Cases of Kounis syndrome have been reported in patients treated with Ibuprofen oral suspension. Kounis syndrome has been defined as cardiovascular symptoms secondary to an allergic or hypersensitive reaction associated with constriction of coronary arteries and potentially leading to myocardial infarction
Impaired female fertility:
There is limited evidence that drugs which inhibit cyclo-oxygenase/prostaglandin synthesis may cause impairment of female fertility by an effect on ovulation. This is reversible upon withdrawal of treatment.
Gastrointestinal:
NSAIDs should be given with care to patients with a history of gastrointestinal disease (ulcerative colitis, Crohn's disease) as these conditions may be exacerbated (see section 4.8 – undesirable effects).
GI bleeding, ulceration or perforation, which can be fatal, has been reported with all NSAIDs at any time during treatment, with or without warning symptoms or a previous history of GI events.
The risk of GI bleeding, ulceration or perforation is higher with increasing NSAID doses, in patients with a history of ulcer, particularly if complicated with haemorrhage or perforation (see section 4.3), and in the elderly. These patients should commence treatment on the lowest dose available.
Patients with a history of GI toxicity, particularly when elderly, should report any unusual abdominal symptoms (especially GI bleeding) particularly in the initial stages of treatment.
Caution should be advised in patients receiving concomitant medications which could increase the risk of ulceration or bleeding, such as oral corticosteroids, anticoagulants such as warfarin, selective serotonin-reuptake inhibitors or anti-platelet agents such as aspirin (acetylsalicylic acid) (see section 4.5).
When GI bleeding or ulceration occurs in patients receiving Ibuprofen Oral Suspension, the treatment should be withdrawn.

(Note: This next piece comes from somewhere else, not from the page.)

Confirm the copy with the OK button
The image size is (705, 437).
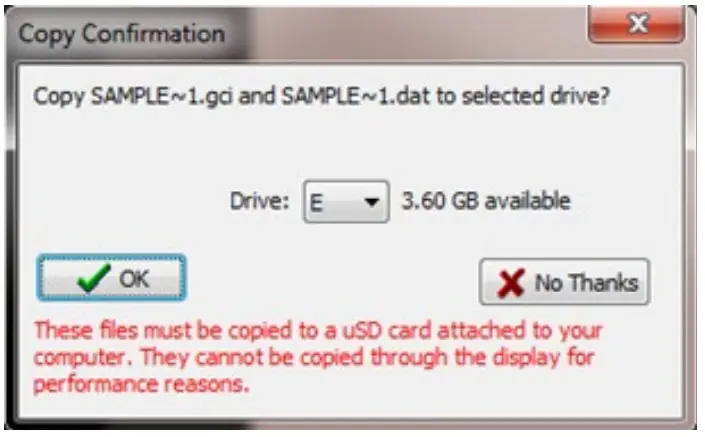pyautogui.click(x=111, y=278)
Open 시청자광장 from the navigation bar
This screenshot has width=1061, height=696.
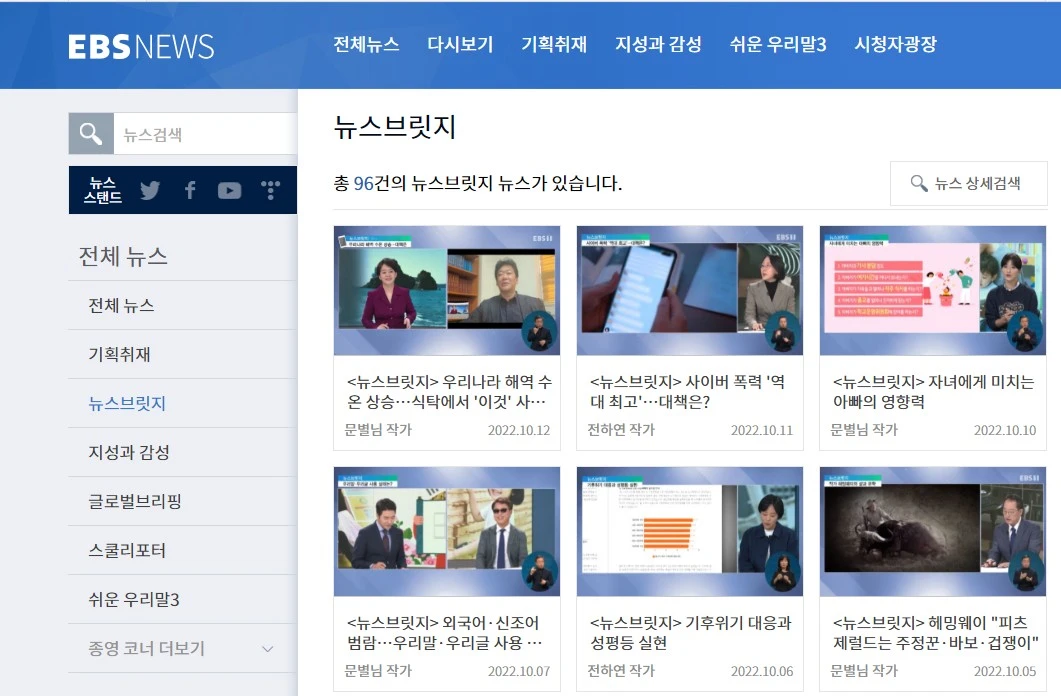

Severe cutaneous adverse reactions (SCARs)
Severe cutaneous adverse reactions (SCARs), including exfoliative dermatitis, erythema multiforme, Stevens-Johnson syndrome (SJS), Toxic Epidermal Necrolysis (TEN), Drug Reaction with Eosinophilia and Systemic Symptoms (DRESS syndrome), and acute generalized exanthematous pustulosis (AGEP), which can be life-threatening or fatal, have been reported in association with the use of ibuprofen (see section 4.8). Most of these reactions occurred within the first month.
If signs and symptoms suggestive of these reactions appear ibuprofen should be withdrawn immediately, and an alternative treatment considered (as appropriate).
Advice for patients with sugar-related disorders:
This medicinal product contains maltitol liquid. Patients with rare hereditary problems of fructose intolerance, glucose-galactose malabsorption or sucrose-isomaltase insufficiency should not take this medicine.
Advice for patients on a controlled sodium diet:
This medicinal product contains 57.9 mg sodium (2.52 mmol) per 400 mg (10 ml) dose, equivalent to 2.9% of the WHO recommended maximum daily intake of 2 g sodium for an adult.